Asagi's Art News





アート見本市 ~ 20世紀美術探検2007年02月05日 23時54分11秒

国立新美術館のオープニングで、唯一有料の展覧会「20世紀美術探検」を見ることにしました。入り口で受け取った展示案内を見てびっくりしました。なんと展示スペースが、ゆうに3会場分あります。ビエンナーレ、トリエンナーレ並みの広さに唖然としました。

とりあえず、最初の作品が気になり振り向いてみると、部屋にセザンヌの「ラム酒の瓶のある静物」が1つだけありました。ものすごく贅沢な空間で、いよいよはじまるという感じを与えてくれました。

ラム酒の瓶のある静物
ポール・セザンヌ「ラム酒の瓶のある静物、1890」

次の部屋に行くと洋画と日本画の巨匠の作品が、次々にあらわれます。
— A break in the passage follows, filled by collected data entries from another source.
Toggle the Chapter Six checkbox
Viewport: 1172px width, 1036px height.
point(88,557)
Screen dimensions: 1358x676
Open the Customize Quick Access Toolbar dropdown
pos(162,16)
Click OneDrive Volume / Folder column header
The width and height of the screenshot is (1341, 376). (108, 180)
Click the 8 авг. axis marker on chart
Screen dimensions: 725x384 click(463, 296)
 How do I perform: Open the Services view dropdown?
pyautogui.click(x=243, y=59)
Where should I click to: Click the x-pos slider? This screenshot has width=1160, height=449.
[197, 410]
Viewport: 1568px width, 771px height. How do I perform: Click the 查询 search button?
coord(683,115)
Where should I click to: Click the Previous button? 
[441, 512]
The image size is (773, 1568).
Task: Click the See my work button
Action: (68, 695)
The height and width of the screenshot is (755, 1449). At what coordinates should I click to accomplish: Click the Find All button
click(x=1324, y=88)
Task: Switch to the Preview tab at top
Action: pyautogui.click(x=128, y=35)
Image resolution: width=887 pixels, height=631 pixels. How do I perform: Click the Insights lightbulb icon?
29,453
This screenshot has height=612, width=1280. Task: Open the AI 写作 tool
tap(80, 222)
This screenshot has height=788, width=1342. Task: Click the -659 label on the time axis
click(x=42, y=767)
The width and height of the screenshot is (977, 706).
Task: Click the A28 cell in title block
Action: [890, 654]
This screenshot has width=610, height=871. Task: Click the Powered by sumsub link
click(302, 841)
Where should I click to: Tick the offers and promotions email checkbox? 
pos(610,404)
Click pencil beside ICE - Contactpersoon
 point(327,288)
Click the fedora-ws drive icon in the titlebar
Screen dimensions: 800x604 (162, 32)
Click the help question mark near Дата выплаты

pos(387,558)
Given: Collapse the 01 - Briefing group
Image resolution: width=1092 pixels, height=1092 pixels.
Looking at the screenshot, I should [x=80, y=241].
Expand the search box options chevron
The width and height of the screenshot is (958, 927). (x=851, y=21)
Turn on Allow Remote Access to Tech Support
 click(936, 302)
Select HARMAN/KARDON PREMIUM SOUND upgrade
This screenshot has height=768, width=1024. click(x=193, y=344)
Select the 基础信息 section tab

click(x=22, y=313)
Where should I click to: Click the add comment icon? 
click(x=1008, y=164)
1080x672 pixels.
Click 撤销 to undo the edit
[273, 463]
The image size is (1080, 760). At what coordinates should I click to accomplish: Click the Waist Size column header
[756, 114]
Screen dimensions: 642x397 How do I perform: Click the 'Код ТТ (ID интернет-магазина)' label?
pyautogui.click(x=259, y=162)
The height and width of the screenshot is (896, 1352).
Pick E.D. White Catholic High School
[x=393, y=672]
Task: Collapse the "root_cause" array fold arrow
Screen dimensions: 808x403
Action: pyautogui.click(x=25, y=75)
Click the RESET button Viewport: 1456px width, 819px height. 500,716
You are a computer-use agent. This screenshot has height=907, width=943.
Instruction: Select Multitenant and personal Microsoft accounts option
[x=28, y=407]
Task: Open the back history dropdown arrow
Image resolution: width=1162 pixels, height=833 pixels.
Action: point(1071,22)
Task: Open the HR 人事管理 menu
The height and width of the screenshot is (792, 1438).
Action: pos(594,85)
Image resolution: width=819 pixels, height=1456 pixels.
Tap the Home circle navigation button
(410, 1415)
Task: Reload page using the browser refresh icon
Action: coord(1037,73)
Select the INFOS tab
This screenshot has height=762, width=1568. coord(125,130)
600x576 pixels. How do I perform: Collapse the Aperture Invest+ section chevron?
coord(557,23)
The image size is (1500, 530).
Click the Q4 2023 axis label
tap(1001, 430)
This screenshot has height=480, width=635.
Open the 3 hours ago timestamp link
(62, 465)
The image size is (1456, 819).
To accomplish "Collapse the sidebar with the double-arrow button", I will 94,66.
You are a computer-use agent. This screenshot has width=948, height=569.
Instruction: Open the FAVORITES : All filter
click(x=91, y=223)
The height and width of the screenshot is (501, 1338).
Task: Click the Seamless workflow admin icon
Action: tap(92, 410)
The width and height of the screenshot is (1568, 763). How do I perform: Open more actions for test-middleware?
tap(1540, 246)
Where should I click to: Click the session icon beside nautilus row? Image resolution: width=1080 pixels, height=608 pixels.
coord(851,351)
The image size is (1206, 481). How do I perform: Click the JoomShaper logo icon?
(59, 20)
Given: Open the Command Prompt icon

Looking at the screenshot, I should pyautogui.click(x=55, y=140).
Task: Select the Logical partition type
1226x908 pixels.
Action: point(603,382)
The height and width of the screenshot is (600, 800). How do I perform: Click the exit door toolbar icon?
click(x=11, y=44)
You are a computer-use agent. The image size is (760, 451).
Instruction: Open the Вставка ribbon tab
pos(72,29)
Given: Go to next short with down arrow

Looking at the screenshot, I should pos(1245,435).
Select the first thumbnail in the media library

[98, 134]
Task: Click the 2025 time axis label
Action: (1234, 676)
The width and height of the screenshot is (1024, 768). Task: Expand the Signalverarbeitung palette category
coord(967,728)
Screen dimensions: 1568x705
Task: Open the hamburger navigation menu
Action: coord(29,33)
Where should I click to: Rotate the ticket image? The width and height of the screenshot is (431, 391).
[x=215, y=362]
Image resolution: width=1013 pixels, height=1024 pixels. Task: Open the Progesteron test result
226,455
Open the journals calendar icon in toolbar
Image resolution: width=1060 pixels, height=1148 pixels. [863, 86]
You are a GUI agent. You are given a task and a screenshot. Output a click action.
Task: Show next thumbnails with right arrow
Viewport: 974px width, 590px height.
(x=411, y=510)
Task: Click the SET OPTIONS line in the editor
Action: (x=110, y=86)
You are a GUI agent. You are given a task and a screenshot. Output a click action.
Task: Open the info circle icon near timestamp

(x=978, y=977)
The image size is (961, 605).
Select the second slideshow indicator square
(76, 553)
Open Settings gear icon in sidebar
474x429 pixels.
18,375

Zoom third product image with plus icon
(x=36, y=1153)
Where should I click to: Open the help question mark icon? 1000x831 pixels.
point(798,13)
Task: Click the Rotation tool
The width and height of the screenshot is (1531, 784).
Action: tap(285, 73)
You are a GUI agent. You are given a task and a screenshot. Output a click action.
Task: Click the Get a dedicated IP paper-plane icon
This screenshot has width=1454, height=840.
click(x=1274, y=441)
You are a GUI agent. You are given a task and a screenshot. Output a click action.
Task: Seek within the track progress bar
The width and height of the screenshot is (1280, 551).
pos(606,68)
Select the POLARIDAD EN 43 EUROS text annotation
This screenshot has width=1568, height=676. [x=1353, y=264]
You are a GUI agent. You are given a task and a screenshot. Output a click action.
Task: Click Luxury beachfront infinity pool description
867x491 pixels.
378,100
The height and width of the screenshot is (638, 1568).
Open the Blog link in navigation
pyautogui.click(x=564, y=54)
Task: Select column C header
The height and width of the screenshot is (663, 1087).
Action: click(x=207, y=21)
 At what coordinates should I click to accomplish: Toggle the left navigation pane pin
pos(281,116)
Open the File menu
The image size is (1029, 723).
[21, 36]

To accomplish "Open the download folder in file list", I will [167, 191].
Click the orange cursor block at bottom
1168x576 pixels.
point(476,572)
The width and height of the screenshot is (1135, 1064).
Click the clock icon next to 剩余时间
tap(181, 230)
作品もさまざまに変化していくばかりか、その展示方法も同時に変化していきます。さながら、こんな展示もできると言ったアート見本市のような感じがしました。

展示会場は、大きく6セッションに別れますが、絵画、版画、素画、オブジェ、焼き物、現場再現、家具、映像、インスタレーションと、まさに20世紀の芸術を終結させたようです。もちろん主義や主張は、さまざまで印象的な作品もたくさんありました。

その個性たちの中、強いて象徴的な作品を1つあげるとすれば、マンセル・デュシャンの「泉」でしょうか・・あまりにも有名で、異論や物議が絶えないこの作品、ただの男性用の便器です。

泉
マンセル・デュシャン「泉、1917」

どこが芸術なのか・・20世紀の芸術そのものような作品と思います。感動とは別の驚きが、そこにあるような気がしました。芸術とは何なのか、その答えを探る新しい美術館の主題が見え隠れするような展覧会でした。